Posted by: Ed Seedhouse | August 23, 2010 at 07:35 PM
Phil Koop: The crucial difference is that in most fields, outsiders are nowhere near as willing to ignore what the insiders say, make stuff up off the top of their heads and pass it off as a deep insight beyond the feeble wit of insiders to understand.
Posted by: Stephen Gordon | August 23, 2010 at 07:42 PM
With respect professor, this isn’t fact (“the crucial difference”) it’s an opinionated belief as it stands. It appears you're making stuff up off the top of your head and passing it off as fact with weak wit.

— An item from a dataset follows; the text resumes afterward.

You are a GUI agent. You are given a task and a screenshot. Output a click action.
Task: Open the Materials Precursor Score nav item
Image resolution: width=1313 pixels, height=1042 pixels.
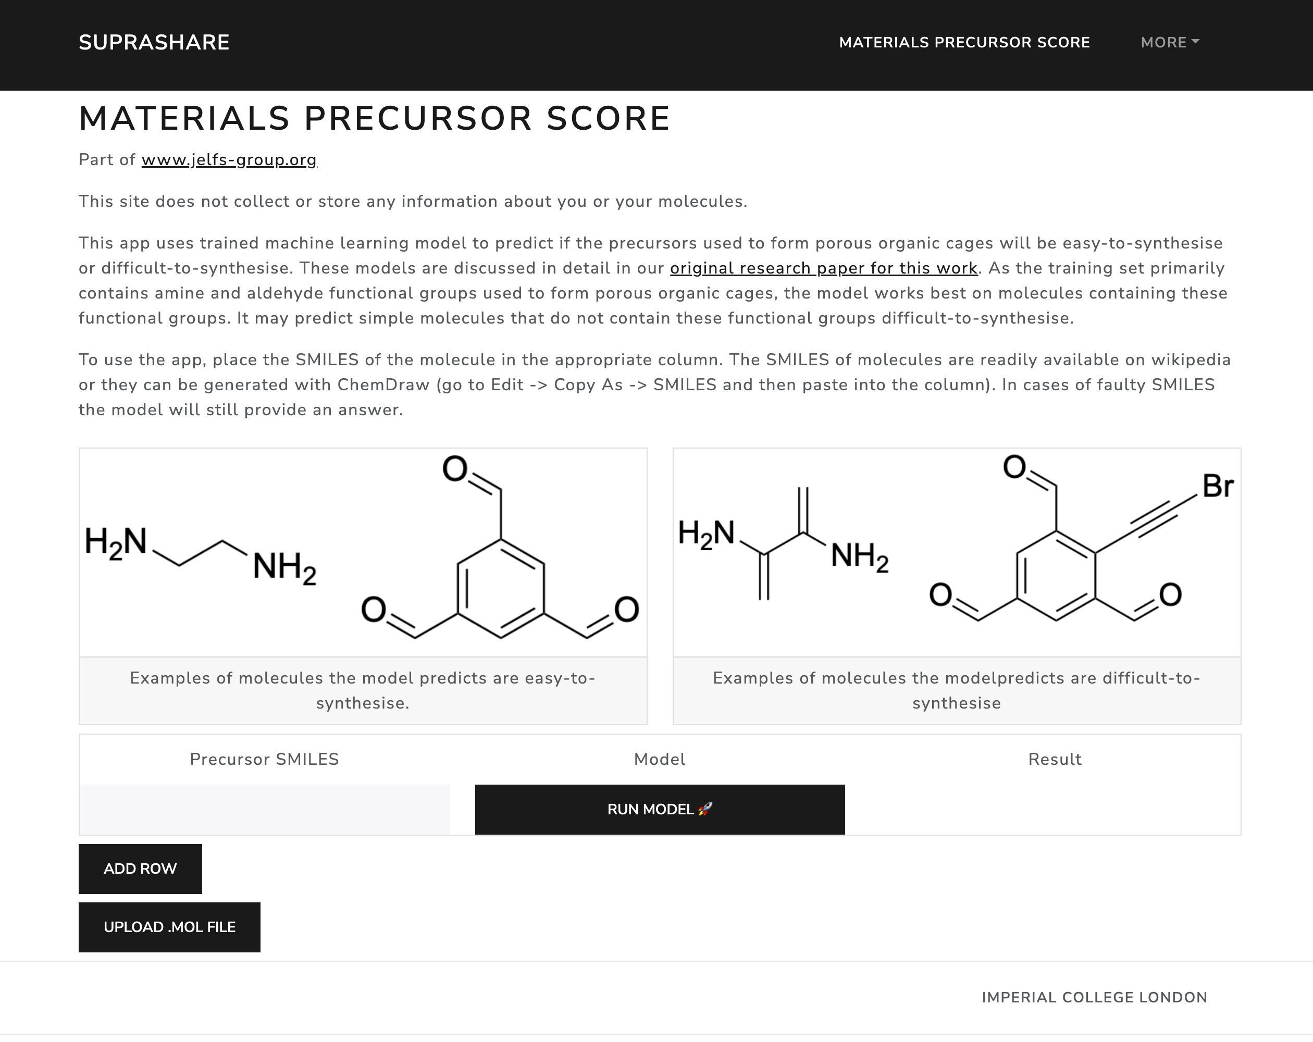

Now, what “appears” to me may be wrong and as someone who loves to learn would like to know how you evidently know this is “the crucial difference”?
Posted by: William Hayes | August 23, 2010 at 09:14 PM
I think one popular view of professional economists is that when it comes to anything or real significance, anything worth more than a passing mention on the news, economists rarely come to any consensus, and that when they do, that consensus falls apart every 10 or 20 years. The evidence for that is that whenever an economist speaks on TV, one can easily find an economist online who sees things in exactly the exact way. What do you think of that assessment?
Posted by: Blikktheterrible | August 24, 2010 at 01:48 AM
Stephen, Nick and others
A blog post is too short for a deep reply. Let's start by observing that the test of a theory is not what it explains, but what (within the field it purports to cover) it does NOT explain. All moderately plausible theories explain a lot. This should be no surprise - they would not be plausible if they explained little or nothing. A good set of theories may not explain everything but, within their domain, they should not have large areas where they are obviously false.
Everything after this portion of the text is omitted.